### Was zu tun ist
(1) In welchen Jahren führte Trude Herr laut dem Text über Karl Berbuer und Trude Herr ihr Volkstheater auf der Severinstraße?
(2) Gib aus dem Text über Karl Berbuer und Trude Herr den Abschnitt zwischen "Eng verbunden mit" und "Spurensuche in Köln." einschließlich wieder und tausche dabei "Odeon-Kino" gegen "Lichtspielhaus".
(3) Führe den Text über Karl Berbuer und Trude Herr im Anschluss an seinen letzten Satz weiter.

### Angezeigter Text

·····

Als Karl am 26. Juli 1900 geboren wurde, lebten die Berbuers im Griechenmarktviertel, genauer gesagt in der „Löhrgaß“, jetzt Agrippastraße 18. Dort befindet sich heute die Feuerwache 1. An der Fassade erinnert ein Relief an den bekannten Sänger. Karl Berbuer war wie sein Vater und seine drei Brüder Bäcker, sogar mit Meisterbrief. Der Beruf brachte ihm im Karneval den Spitznamen „Et jecke Hefeteilchen“ ein.

Trude Herr, Ikone der Severinstraße

Eng verbunden mit dem Severinsviertel ist Trude Herr. Sie führte von 1977 bis 1986 auf der Severinstraße ihr Volkstheater „Theater im Vringsveedel“. Heute ist dort das „Odeon-Kino“. Bevor Trude Herr Theaterdirektorin wurde, zählte sie zu den bekanntesten deutschen Volksschauspielerinnen in den Musik- und Tanzfilmen der Nachkriegszeit und gehörte zum Ensemble des Millowitsch-Theaters. Aber ihre ersten großen Solo-Erfolge auf der Bühne feierte Trude Herr im Karneval.

Jecke Spurensuche in Köln.

Im Herbst 1954 geschah zwar kein Wunder, aber so etwas Ähnliches. Trude Herr stellte sich mit einer Büttenrede als „Wunderkind“ den Programmgestaltern der Karnevalssitzungen. „Das Wunderkind“ kam als unbedarftes, dickes, kölsches Mädchen daher und erzählte seine Erlebnisse als Nachwuchsfilmstar. Es gab vor, alle Stars zwischen Hollywood und Venedig persönlich zu kennen. Die Rede basierte auf einer raffinierten Naivität, die leicht Anrüchiges verdeckte. So behauptete das Filmsternchen, es habe die Filmgesellschaft gebeten, den Titel „Die Jungfrau von Orléans“ in „Das Mädchen von Orléans“ zu ändern. Die Leute zu Hause im Vringsveedel würden sonst dumme Bemerkungen machen.

·····

### Inhalt des Datensatzes
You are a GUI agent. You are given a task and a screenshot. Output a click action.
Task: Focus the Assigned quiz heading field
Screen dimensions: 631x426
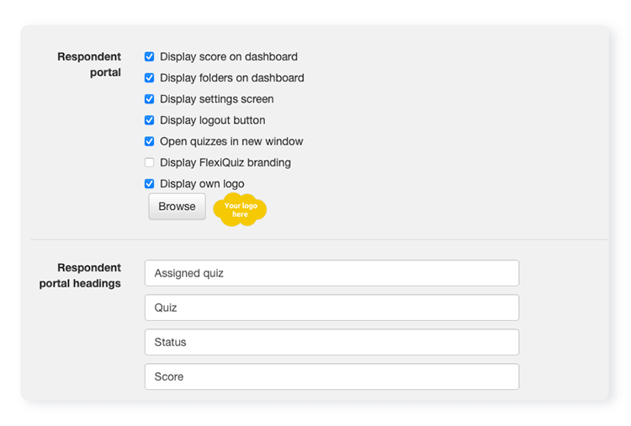point(331,273)
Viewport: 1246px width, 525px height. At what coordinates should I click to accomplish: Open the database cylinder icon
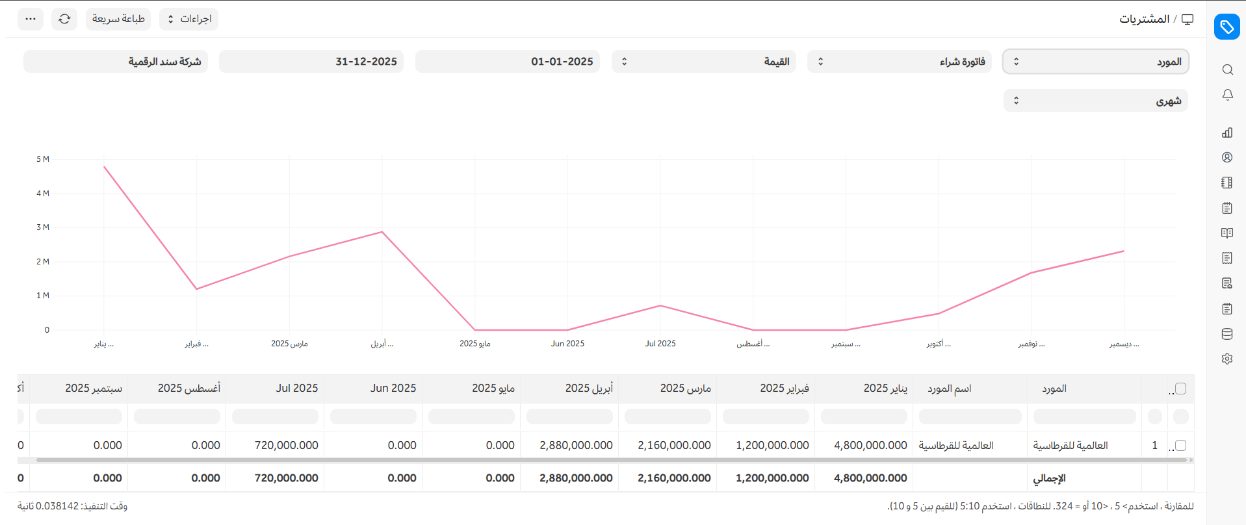pyautogui.click(x=1227, y=334)
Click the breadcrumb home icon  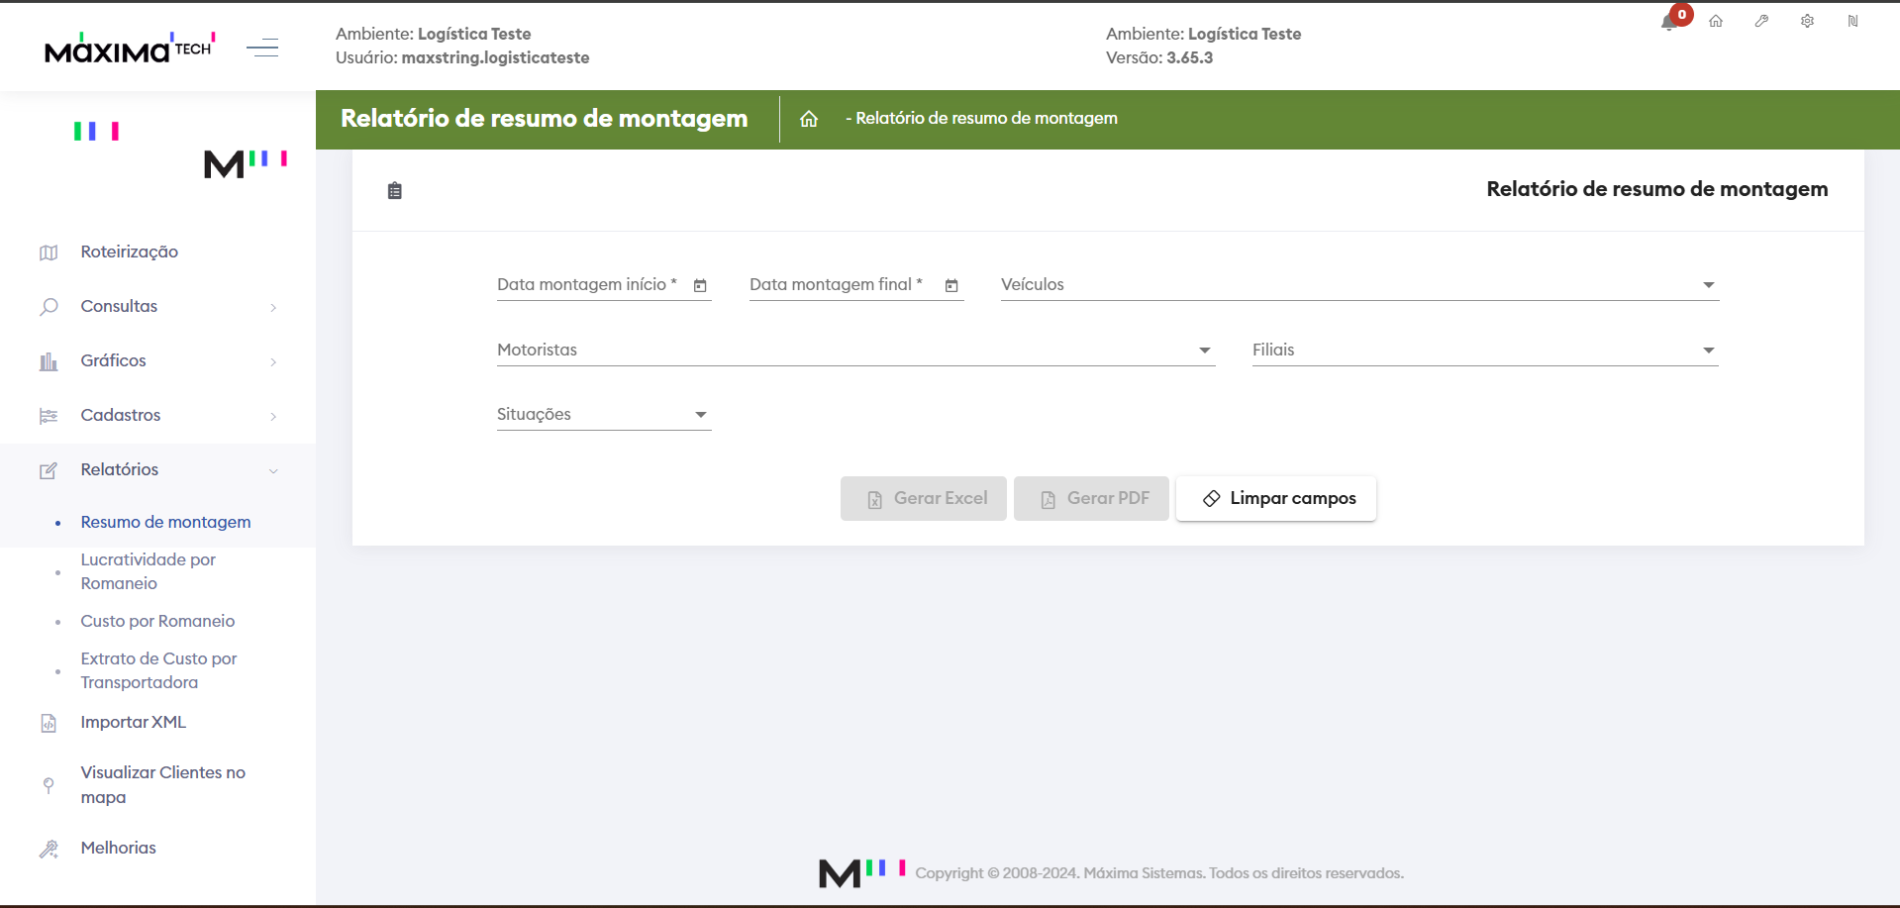pos(809,119)
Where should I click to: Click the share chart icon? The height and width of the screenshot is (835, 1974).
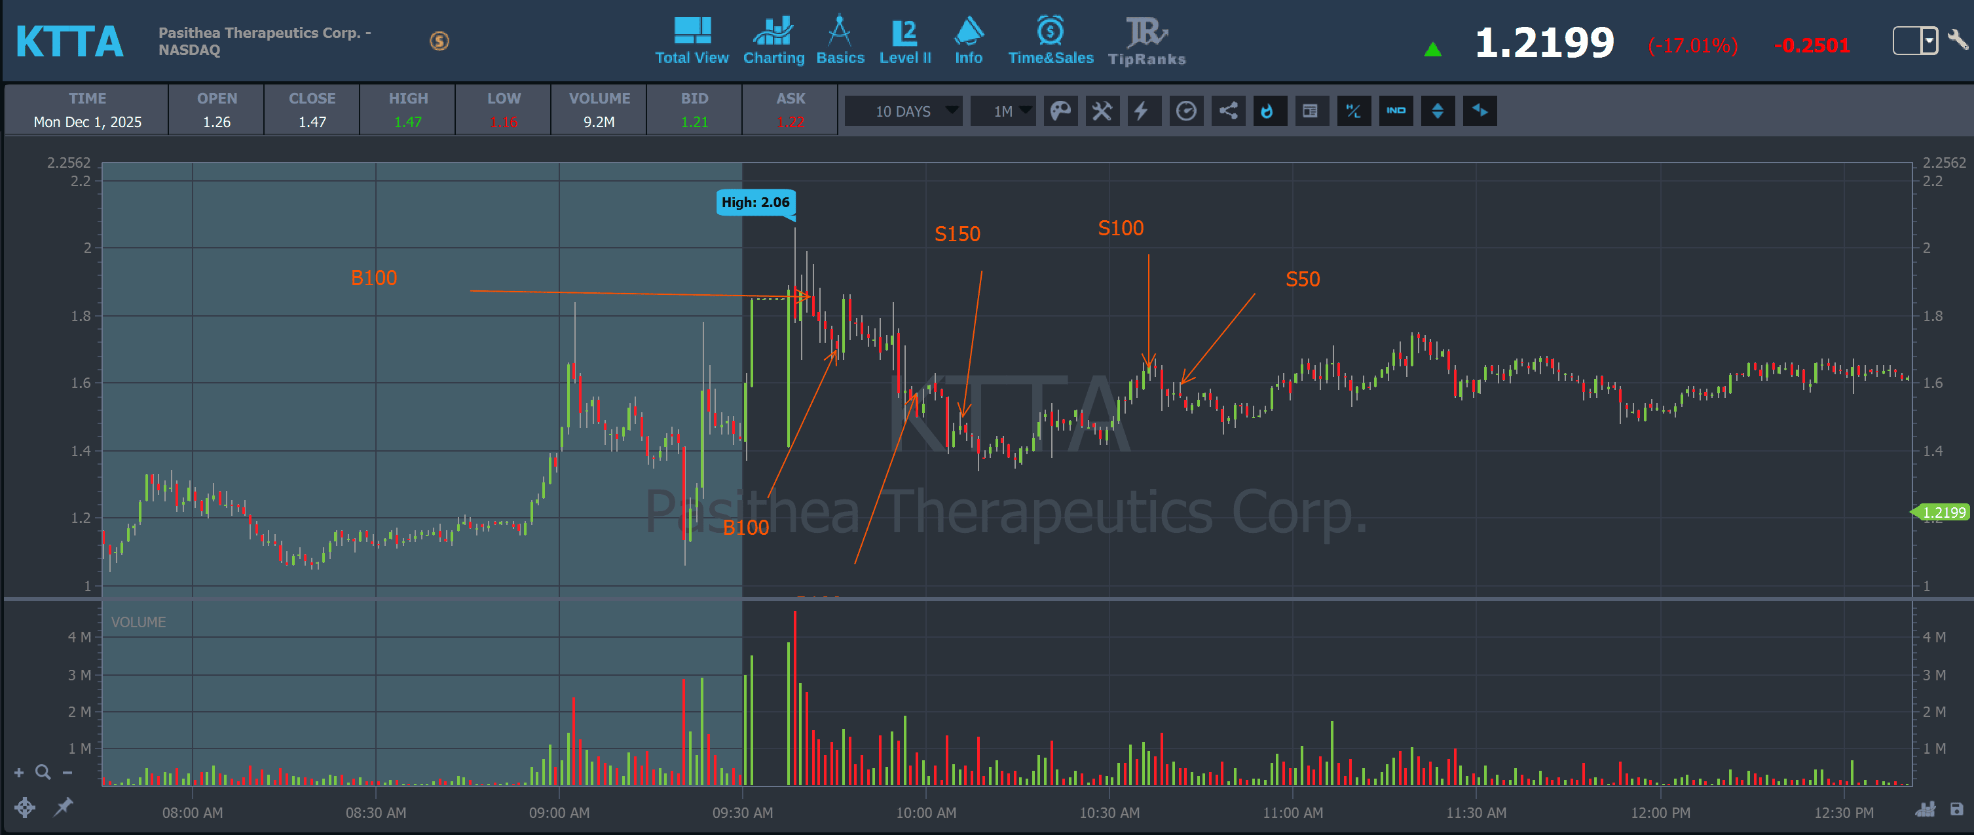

·····

### Lösungen
(1) Von 1977 bis 1986.

(2)
Eng verbunden mit dem Severinsviertel ist Trude Herr. Sie führte von 1977 bis 1986 auf der Severinstraße ihr Volkstheater „Theater im Vringsveedel“. Heute ist dort das „Lichtspielhaus“. Bevor Trude Herr Theaterdirektorin wurde, zählte sie zu den bekanntesten deutschen Volksschauspielerinnen in den Musik- und Tanzfilmen der Nachkriegszeit und gehörte zum Ensemble des Millowitsch-Theaters. Aber ihre ersten großen Solo-Erfolge auf der Bühne feierte Trude Herr im Karneval.

Jecke Spurensuche in Köln.

(3)
Das Publikum liebte sie, die Karnevals-Offiziellen nicht immer. Und Trude mochte den organisierten Gesellschaftskarneval auch nicht. Im Laufe der Jahre wurde sie in ihren Reden immer frecher, manche Zeitgenossen sagen aggressiver. 1958 knirschte es kräftig im Karnevalsgebälk, ihre für die kommende Session angekündigte Rede als „Karnevalspräsidentengattin“ war nicht erwünscht. Trude schmollte und kehrte den Präsidenten samt Gattinnen den Rücken.

Der Edelweißpirat

In der Anfangszeit als Theaterchefin kreuzten sich ihre Wege mit Jean Jülich, der ebenfalls im Karneval und in der Südstadt eine wichtige Rolle spielte. Er war lange Jahre Pächter der ehemaligen kölschen Wirtschaft „Em Blömekörvge“ in der Josephstraße und der Severinstorburg. Im „Theater im Vringsveedel“ war der Gastronom für das Pausenbuffet zuständig. Allerdings nur so lange, bis sich die Prinzipalin über zischende Zapfhähne, ploppende Sektkorken und penetranten Zwiebelgestank (Jülich servierte auch Mettbrötchen mit Öllich) während den Vorstellungen erregte und den Wirt erfolgreich aus dem Haus klagte.

Jecke Spurensuche in Köln.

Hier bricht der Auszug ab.